● **Problem description**: The records are to be repeated in full, with the images removed.

● **Study material**:
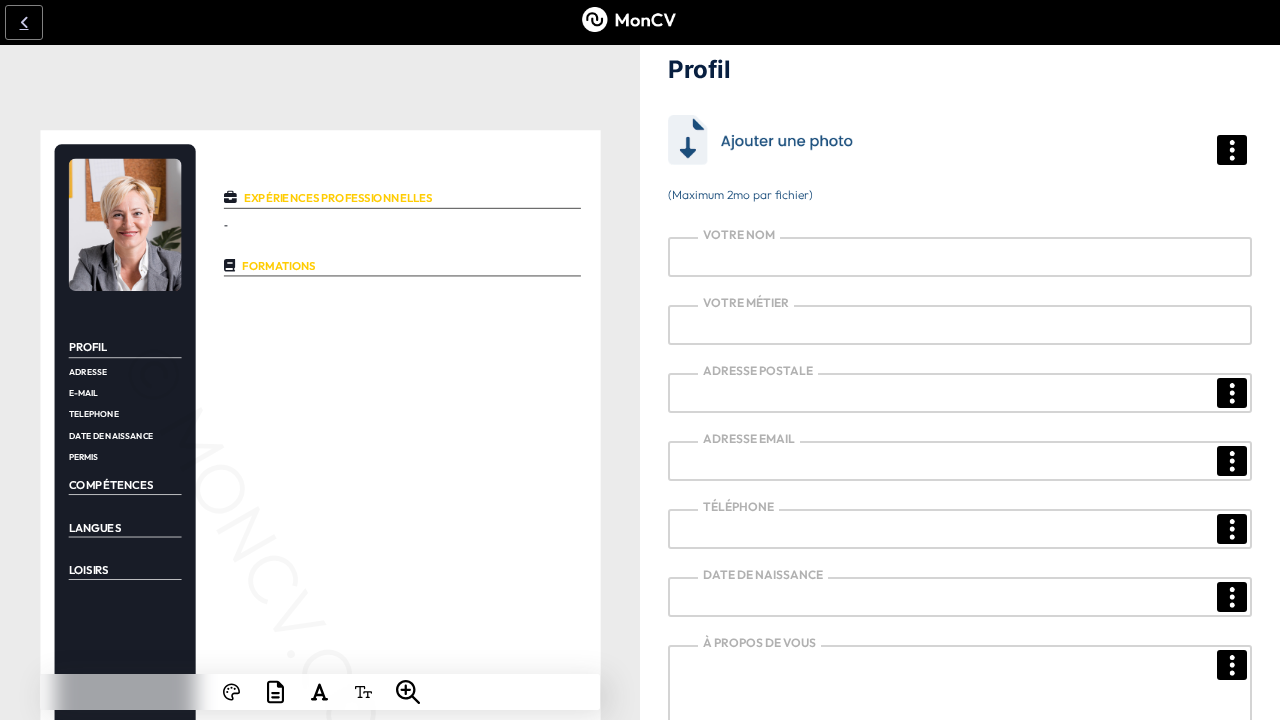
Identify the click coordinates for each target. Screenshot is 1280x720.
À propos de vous (759, 642)
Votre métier (746, 302)
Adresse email (749, 438)
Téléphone (738, 506)
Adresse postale (758, 370)
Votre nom (739, 234)
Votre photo (716, 124)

● **Exercise response**:
Identify the click coordinates for each target. Screenshot is 1280x720.
À propos de vous (759, 642)
Votre métier (746, 302)
Adresse email (749, 438)
Téléphone (738, 506)
Adresse postale (758, 370)
Votre nom (739, 234)
Votre photo (716, 124)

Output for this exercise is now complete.